"Because I was afraid you wouldn't take me into your group and treat me as one of yourselves," said Veronica simply. "I did so want to be an American like the rest of you. I was afraid you might object to having a title in your midst. But now you really love me and won't let it make any difference?" she pleaded wistfully.

"Of course not, you goose," said Sahwah emphatically. "We love you for yourself and it wouldn't make any difference to us if you had a title as long as a kite tail! Now do you believe it?" and she bestowed a convincing hug on Veronica that nearly took her breath away.

"But Veronica," said Nyoda, both amused and perplexed, "is it possible to throw away a title like that? If you were born Lady Veronica Szathmar-Vasarhély can you deliberately say you 'won't be it'? I thought titles either had to be kept or formally transferred to someone else. Until this is done you are still the rightful owner of the title under the law of your country and no one else can claim it."

"They can't make me go back, can they?" cried Veronica, starting up in alarm.

"Why, no," replied Nyoda reassuringly, "and I suppose if you want to give up your claim to the title nobody will stop you. I was simply amused at the way you announced that you had 'thrown away' your title and proposed to have nothing further to do with it."

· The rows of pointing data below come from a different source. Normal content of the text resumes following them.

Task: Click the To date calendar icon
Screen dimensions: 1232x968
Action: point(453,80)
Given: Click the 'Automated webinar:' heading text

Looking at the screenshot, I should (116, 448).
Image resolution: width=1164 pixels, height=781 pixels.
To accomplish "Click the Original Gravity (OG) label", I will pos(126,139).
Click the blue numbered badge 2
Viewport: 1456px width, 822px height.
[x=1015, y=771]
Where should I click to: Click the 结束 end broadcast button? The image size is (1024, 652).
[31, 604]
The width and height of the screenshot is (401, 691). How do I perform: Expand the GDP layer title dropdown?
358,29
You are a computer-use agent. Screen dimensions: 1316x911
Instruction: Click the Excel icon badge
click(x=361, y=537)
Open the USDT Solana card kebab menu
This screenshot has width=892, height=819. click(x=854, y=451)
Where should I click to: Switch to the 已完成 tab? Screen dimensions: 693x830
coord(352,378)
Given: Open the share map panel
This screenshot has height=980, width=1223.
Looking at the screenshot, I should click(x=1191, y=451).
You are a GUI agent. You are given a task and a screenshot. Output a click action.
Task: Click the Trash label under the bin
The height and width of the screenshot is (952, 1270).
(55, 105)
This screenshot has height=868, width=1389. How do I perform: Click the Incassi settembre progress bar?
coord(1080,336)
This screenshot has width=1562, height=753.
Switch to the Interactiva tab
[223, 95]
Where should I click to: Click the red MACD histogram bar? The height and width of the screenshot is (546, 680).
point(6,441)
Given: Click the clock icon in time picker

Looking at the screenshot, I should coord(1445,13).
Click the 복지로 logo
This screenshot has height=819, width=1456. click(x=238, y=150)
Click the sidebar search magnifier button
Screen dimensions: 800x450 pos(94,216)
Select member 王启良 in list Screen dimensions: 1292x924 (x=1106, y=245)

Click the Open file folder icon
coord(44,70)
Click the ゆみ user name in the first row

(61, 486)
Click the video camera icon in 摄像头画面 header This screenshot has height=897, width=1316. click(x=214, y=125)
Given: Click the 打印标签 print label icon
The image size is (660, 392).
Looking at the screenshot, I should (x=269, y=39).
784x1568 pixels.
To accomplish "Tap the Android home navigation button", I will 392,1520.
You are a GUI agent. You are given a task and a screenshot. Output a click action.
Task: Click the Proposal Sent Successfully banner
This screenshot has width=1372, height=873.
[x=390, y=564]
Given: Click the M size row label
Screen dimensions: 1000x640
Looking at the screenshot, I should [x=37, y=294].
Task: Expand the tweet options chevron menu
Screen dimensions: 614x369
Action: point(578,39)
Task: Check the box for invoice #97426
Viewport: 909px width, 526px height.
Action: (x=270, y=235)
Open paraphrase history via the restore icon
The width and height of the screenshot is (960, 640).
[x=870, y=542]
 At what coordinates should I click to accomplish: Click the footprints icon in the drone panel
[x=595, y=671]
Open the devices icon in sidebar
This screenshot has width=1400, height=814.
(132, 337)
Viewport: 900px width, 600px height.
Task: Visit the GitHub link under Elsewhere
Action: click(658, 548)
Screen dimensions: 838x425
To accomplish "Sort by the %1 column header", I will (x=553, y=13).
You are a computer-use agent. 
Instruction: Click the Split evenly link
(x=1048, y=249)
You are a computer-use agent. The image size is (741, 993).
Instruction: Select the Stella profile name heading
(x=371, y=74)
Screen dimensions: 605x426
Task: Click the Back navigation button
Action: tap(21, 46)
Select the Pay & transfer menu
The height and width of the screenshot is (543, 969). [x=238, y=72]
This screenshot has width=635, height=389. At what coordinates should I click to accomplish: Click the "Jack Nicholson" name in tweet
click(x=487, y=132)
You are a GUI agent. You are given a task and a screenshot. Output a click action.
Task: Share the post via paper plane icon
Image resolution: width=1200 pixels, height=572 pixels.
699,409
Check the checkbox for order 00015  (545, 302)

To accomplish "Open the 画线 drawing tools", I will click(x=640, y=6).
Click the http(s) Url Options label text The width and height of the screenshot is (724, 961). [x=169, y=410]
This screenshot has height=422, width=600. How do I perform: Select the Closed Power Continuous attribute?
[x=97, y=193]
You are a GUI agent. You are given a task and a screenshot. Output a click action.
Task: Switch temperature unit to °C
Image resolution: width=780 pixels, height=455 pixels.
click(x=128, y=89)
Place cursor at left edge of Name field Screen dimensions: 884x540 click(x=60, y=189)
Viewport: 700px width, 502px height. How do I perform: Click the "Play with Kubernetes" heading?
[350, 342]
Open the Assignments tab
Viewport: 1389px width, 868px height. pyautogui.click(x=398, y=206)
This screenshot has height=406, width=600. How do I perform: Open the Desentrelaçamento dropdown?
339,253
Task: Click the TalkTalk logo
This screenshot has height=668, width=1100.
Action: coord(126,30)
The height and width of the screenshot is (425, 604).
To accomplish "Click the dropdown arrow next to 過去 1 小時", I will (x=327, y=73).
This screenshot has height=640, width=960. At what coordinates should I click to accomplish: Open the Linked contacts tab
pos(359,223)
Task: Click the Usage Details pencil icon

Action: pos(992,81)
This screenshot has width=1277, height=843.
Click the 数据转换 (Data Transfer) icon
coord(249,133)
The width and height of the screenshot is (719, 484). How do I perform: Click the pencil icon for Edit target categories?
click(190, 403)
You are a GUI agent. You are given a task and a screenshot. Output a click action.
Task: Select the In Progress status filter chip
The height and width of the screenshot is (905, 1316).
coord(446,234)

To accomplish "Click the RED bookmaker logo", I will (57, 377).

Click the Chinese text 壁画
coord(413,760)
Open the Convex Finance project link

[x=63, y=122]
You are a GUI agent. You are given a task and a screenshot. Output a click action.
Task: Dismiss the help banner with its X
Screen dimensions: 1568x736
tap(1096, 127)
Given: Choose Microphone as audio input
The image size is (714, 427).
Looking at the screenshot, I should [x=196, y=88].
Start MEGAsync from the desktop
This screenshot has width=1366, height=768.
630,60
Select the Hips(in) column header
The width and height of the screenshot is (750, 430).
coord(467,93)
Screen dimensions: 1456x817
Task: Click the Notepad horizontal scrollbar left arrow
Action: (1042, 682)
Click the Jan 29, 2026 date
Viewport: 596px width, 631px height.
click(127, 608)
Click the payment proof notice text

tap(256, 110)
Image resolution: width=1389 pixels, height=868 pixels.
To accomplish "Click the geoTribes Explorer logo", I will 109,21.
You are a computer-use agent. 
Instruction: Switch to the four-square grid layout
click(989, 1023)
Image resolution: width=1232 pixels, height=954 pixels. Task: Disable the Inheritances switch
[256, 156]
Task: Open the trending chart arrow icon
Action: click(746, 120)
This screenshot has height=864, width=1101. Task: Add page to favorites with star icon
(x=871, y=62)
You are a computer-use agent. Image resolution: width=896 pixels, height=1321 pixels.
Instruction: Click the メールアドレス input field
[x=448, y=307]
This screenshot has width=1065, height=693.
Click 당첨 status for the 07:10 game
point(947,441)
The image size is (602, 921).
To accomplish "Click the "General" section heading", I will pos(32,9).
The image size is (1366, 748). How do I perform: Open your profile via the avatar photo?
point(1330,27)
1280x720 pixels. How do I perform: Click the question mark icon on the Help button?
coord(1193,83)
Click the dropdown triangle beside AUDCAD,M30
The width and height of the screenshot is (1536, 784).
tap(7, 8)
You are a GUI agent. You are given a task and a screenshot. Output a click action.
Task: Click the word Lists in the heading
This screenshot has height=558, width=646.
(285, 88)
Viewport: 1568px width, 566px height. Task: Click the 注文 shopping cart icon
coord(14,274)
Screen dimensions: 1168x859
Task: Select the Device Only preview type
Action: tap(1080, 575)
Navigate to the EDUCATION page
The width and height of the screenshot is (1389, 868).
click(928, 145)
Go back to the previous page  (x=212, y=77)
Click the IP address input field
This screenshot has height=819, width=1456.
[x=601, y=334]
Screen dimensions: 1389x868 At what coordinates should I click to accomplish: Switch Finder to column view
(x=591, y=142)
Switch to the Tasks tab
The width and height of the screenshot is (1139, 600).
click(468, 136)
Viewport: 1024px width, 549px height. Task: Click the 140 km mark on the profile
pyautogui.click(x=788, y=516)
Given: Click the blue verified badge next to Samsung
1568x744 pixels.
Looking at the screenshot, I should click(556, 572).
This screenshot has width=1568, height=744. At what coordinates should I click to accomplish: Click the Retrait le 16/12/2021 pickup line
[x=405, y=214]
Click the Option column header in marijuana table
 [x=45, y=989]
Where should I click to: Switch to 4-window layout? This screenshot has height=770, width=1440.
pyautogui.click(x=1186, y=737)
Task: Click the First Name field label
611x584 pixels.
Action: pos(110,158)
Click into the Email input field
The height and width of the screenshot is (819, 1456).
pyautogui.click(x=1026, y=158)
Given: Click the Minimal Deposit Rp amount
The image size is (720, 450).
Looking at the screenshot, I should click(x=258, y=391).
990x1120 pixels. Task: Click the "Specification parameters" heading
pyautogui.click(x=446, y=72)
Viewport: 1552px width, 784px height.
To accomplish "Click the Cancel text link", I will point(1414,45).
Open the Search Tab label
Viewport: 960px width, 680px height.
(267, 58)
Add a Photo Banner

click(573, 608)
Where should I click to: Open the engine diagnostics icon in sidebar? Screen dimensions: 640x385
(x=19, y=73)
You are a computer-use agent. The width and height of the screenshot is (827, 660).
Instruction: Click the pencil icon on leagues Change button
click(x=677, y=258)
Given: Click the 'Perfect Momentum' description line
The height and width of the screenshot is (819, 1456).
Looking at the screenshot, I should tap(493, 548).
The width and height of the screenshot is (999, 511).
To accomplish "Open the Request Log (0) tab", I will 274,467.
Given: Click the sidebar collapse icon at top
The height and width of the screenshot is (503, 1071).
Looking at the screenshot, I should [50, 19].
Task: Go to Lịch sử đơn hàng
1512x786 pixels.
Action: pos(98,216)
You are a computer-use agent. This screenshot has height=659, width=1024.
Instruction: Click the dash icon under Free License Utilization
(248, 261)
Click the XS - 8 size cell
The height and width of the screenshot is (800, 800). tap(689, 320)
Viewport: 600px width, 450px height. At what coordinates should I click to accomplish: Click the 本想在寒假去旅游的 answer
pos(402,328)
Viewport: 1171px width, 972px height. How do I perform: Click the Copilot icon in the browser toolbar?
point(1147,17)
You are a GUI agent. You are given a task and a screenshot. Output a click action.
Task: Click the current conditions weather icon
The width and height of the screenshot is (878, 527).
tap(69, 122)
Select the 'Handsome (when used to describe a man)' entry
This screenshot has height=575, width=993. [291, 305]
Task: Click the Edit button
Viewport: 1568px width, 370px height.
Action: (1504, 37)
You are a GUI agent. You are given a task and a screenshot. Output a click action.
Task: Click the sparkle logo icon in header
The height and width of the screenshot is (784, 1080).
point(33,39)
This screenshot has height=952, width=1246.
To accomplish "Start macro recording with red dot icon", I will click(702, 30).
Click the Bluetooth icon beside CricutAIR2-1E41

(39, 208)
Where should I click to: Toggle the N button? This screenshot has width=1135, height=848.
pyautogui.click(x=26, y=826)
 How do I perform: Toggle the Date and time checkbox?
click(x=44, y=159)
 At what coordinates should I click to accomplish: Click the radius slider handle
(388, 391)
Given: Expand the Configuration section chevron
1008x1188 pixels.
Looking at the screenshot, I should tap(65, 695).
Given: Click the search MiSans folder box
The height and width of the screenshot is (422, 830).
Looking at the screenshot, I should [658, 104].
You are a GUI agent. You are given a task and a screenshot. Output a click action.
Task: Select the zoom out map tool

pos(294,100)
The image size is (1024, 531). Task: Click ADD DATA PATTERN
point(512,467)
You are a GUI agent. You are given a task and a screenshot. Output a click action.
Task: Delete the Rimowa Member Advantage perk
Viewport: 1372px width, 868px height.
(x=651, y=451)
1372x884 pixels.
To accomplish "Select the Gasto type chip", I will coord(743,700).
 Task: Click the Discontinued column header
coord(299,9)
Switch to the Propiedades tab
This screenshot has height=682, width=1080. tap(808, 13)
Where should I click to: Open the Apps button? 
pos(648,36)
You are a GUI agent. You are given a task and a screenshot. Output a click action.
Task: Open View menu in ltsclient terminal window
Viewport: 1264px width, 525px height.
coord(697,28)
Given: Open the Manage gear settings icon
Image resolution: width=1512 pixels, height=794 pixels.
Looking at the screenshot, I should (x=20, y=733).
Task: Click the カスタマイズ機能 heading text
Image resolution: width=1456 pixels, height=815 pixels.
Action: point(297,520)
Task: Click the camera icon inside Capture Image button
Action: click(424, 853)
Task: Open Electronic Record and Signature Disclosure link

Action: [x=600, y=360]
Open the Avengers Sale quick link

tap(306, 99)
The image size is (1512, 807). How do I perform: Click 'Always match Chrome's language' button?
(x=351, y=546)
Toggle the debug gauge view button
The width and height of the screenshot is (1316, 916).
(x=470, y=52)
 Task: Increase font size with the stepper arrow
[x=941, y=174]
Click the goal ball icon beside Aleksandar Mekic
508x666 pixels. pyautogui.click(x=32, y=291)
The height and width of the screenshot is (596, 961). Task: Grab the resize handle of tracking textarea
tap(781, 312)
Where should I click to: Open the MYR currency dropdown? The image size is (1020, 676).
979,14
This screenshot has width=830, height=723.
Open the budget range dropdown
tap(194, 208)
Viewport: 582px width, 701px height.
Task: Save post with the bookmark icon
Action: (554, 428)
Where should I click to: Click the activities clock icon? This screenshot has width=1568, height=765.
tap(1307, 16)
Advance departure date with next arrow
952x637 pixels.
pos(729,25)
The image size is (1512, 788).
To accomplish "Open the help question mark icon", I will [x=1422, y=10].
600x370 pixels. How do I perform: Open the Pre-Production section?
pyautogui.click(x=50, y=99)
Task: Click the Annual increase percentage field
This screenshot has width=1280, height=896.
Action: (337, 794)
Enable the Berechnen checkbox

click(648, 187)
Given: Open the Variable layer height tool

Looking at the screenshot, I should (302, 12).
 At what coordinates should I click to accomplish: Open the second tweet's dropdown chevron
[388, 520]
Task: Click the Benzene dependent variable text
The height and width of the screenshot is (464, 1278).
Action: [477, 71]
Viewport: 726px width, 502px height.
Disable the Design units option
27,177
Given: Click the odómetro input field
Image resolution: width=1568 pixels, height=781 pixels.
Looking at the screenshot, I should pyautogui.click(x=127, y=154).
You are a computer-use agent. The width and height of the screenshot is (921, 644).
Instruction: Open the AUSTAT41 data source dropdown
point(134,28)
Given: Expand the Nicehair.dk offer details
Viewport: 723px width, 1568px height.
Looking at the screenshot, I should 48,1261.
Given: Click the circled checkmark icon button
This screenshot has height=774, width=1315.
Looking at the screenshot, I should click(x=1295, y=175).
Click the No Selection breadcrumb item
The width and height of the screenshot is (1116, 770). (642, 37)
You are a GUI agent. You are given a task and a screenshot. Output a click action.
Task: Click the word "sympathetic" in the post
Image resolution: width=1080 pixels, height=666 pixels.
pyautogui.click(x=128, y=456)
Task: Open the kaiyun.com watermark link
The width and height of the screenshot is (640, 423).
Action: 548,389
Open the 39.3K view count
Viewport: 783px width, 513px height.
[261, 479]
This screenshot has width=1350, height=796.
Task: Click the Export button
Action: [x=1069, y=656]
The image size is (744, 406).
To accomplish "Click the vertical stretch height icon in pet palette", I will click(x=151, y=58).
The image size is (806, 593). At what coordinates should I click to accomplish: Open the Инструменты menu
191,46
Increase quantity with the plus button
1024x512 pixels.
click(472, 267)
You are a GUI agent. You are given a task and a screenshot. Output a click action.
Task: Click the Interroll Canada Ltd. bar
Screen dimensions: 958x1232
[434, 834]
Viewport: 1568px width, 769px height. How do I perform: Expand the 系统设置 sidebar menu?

"I won't go back!" declared Veronica with kindling eyes, springing to her feet and clenching her little fists. "I won't! I won't! I'm going to be an American, so there! I won't be a baroness!" Her great black eyes flashed lightnings at the girls, who looked at her in consternation. Veronica, in a passion, was something to strike awe into the breast of the beholder.

"There aren't any estates left, thank goodness!" she declared. "They were all destroyed in the shelling of the town. For all they know over there, I'm dead, too, killed along with dozens of others. How do they know that I escaped on horseback to the Carpathian Mountains and with other refugees traveled across Roumania to the Black Sea and finally found friends who sent me to my uncle in America? Nobody will ever know where all the people of our village went to. Many of them perished in the mountains, many are in other countries. How do they know but what I perished, too? How will they ever know that I am here in America when I go by the name of Lehar? Besides, who would ever take the trouble to look for me when our estates have been swept away by the Russians? I will be an American!" she finished stormily, and stood looking defiantly at the girls, her head thrown back, her breast heaving, her whole body quivering with passion.

Hinpoha broke up the tension with her usual chatter. "Tell us about some of the people you knew in Hungary, I mean important ones," she asked curiously. Her romantic imagination saw Veronica hob-nobbing with royalty and surrounded by splendors. "Did you ever see a real prince?" she asked in a hushed tone.

"Lots of times," replied Veronica in a matter-of-fact way. "I have often seen royalty riding through the streets in Budapest and Debreczin. Everybody bows while the royal carriage is passing, but I don't believe many people fall in love with princes at first sight! They're hardly ever handsome, not at all like the princes in the fairy tales. They're generally fat and stupid looking.

"I have met and talked to two princes, both occasions being when I had played at a private musicale at the home of Countess Mariska Esterhazy in Budapest, where I studied in the Conservatory."